Millions face out of date wills shock
Thursday 14th March 2013
Disputes over wills could soar according to research from Saga Legal Solutions. A third of over 50s say their financial or family circumstances have changed significantly since they last updated their will.
One in five (17%) have become grandparents and one in ten have moved house without updating their will, which can set families at war - you just have to look at the schism it caused will and Ed Grundy in "The Archer's" when a relative left all the money to Will because Ed was born after she made her will.
In this instance, if the relative had updated her will when the second nephew came along, she wouldn't have accidentally disinherited him.
Similarly, if a person's will contains gifts then they may become disproportionate if their circumstances change and their will is not updated.
For example if someone decides to leave their property to their children and the small amount of cash they have to a charity. If these people in later life decide to downsize, exchanging the large family home for a small purpose built flat, leaving residuary cash of £500,000 and do not update their will, then they could end up with the children only receiving the small flat with the £500,000 plus cash held going to the charity.
Also, the law is constantly evolving, therefore it is wise to check that your will is still valid in this regard. Solicitors recommend people look over their will every two or three years to check that it is relevant for their circumstances. However just one in seven (14%) over 50s check their will this regularly.

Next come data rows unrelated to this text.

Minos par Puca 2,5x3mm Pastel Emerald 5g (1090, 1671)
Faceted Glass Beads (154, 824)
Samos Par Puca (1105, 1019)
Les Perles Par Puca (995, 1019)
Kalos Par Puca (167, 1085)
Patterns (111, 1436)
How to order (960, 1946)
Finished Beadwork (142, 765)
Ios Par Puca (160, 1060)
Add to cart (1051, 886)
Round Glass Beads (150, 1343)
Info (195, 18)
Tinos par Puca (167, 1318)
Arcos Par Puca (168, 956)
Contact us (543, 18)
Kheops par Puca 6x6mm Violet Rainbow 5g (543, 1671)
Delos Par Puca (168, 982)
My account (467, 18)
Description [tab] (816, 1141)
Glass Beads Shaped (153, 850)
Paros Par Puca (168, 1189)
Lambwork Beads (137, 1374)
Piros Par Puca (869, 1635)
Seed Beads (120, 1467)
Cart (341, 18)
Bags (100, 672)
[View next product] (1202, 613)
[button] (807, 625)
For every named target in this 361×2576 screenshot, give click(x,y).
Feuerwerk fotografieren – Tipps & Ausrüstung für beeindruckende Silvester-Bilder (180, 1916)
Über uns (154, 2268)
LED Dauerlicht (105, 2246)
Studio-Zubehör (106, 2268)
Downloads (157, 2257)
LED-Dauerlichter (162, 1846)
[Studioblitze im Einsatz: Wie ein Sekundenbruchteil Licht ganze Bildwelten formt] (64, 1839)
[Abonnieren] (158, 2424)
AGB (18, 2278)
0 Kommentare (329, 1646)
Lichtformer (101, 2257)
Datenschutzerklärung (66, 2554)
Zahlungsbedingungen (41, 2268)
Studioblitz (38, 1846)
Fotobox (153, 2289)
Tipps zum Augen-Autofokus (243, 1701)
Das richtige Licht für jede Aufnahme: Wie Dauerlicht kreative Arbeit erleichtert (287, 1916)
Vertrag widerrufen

Just under half (44%) say they review their will every 3-5 years, however a third say that they have never reviewed their will.
Roger Ramsden, chief executive, Saga Services, said: "Only two-thirds of people do the right thing and get a will written. However, once you have a will you need to review it regularly and ensure you update it when your circumstances change.
Keeping it up to date is the only way to ensure that your wishes will be carried out after you have gone. It also helps family members when sorting your affairs at such a distressing time."